National investment banks
State-backed investment banks exist to provide finance where private banks may be reluctant to do so – in disadvantaged regions, new technologies or in sectors where returns are not considered high enough or too risky.
They are particularly valuable for providing 'patient' capital. This is long-term finance that is beyond the time horizon of most commercial banking but which is essential for innovation and strategic economic development. In very different circumstances, China and Germany both provide evidence.
The UK is unique among major advanced economies in not having a national investment bank. Its advocates argue that such a bank would increase investment in innovation and meeting major mission-focused industrial transformations, such as building a green economy. The depth of the economic crisis caused by Covid-19, and its potential impacts on private finance, has added new urgency to these proposals.
Giles Wilkes argues for the Institute of Government that the scale of economic turmoil unleashed by Covid-19 means new institutions will be needed to support investment financing, including a publicly-owned State Reconstruction Bank.
For the Progressive Economy Forum, Professor Stephany Griffiths-Jones and Peter Rice explore key questions for the design of a UK National Investment Bank, including getting its mandate right, and funding and oversight models.
The UCL Institute for Innovation and Public Purpose examines the design and record of national investment banks in eight countries across the world, and draws lessons on how such banks can best provide patient, strategic and 'mission-oriented' finance.
Scottish National Investment Bank
There has been a Development Bank of Wales since 2017, and a Scottish National Investment Bank was launched in late 2020, supported by £2 billion of public funding over its first ten years.
The bank's mandate is to finance investment to realise Scottish economic priorities, including a greener economy. Some claim its mandate is not tight enough and it should be more deliberately focused on helping Scotland respond to environmental breakdown and supporting ethical investment.
UCL Institute for Innovation and Public Purpose sets out a framework for a mission-focused Scottish National Investment Bank. This maps different potential national missions such as decarbonisation to the sectors and solutions that are most in need. It also recommends meaningful public participation in deciding these missions, and for specific, measurable targets to judge whether they are being delivered.
Friends of the Earth Scotland and others have campaigned to secure a more specific set of ethical investment criteria and low-carbon purpose to the Scottish National Investment Bank.
Local and regional banking
Geographically-focused banks can play a major role in boosting investment, particularly in disadvantaged areas. They can help to retain wealth within local areas and support greater economic resilience. Distinct from merely the local branch of a high street bank, there are two types of such bank.
The first are localised branches of publicly-owned national investment banks, with a specific remit to support the investment needs of local areas. In the UK it has been proposed that this could be done by creating publicly-owned Post Banks through the Post Office network, or by the government retaining its stake in the Royal Bank of Scotland (RBS) and repurposing it as a series of local banks.
An alternative model would see the expansion of locally-focused cooperative, credit union and community finance organisations. Such institutions have a greater emphasis on high-street and branch banking and excel at lending to smaller businesses.

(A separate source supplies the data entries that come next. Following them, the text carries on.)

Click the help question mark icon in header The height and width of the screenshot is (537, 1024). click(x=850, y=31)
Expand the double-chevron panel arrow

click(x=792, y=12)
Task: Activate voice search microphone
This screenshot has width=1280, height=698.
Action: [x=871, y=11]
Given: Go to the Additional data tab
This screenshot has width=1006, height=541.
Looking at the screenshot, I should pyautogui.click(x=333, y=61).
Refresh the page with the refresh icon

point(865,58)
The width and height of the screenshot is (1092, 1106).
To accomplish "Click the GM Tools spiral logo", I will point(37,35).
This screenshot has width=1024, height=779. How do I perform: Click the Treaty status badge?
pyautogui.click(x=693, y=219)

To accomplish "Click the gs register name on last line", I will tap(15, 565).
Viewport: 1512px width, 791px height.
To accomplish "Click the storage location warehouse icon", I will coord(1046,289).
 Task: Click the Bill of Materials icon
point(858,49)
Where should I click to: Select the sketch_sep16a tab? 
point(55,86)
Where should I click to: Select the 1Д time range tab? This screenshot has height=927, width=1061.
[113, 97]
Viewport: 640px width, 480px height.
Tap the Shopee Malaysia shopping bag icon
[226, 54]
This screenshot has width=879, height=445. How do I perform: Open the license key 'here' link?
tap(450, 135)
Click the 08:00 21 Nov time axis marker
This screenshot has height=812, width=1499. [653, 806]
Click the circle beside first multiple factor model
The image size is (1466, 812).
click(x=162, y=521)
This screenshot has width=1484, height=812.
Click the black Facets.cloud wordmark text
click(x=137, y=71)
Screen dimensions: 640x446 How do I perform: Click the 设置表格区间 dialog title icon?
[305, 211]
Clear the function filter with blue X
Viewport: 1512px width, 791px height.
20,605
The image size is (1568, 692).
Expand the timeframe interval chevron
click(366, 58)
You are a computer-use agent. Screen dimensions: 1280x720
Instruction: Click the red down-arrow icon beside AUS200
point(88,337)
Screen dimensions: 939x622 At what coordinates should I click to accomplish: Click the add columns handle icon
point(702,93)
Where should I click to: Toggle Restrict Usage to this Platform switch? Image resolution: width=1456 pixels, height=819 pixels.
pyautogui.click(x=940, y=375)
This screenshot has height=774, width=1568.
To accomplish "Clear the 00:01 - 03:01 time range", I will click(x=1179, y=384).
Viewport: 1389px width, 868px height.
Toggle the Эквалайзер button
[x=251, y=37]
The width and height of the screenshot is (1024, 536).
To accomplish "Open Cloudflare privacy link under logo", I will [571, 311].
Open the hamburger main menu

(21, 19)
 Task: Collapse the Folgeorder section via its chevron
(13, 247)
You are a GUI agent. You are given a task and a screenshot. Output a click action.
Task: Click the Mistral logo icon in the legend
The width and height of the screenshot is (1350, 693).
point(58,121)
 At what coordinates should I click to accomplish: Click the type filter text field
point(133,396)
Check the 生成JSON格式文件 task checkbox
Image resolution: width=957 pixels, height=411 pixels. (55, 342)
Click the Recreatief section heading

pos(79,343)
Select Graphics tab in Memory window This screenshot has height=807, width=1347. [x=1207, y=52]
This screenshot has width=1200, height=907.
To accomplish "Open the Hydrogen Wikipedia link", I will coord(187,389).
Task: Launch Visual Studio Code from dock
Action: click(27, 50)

There is a growing movement to create a network of regionally owned and controlled mutual banks, where customers automatically become co-owners.
All In, the Royal Society of Arts and others make the case for a community savings bank for the North East, in response to the abandonment of many communities due to the closure of retail bank branches. South West Mutual is aiming to be a regional high street bank exclusively focused on the south west of England.
The New Economics Foundation proposes that the UK government retains its majority stake in the Royal Bank of Scotland and transforms it into a public banking network.
The Communication Workers Union and the Democracy Collaborative propose the creation of a publicly owned Post Bank network supported by regional development banks.
Common Weal presents the case for a local, mutually-owned 'public-good banking network' in Scotland to restore bank branches to communities which have lost them.
The New Economics Foundation explores the benefits of cooperative banking. It cites international evidence showing that mutually-owned banks are more focused on supporting high streets, are better at lending to SMEs, and are likely to be better managed and more stable in a crisis. It has published a guide for those who might wish to establish a new regional community bank.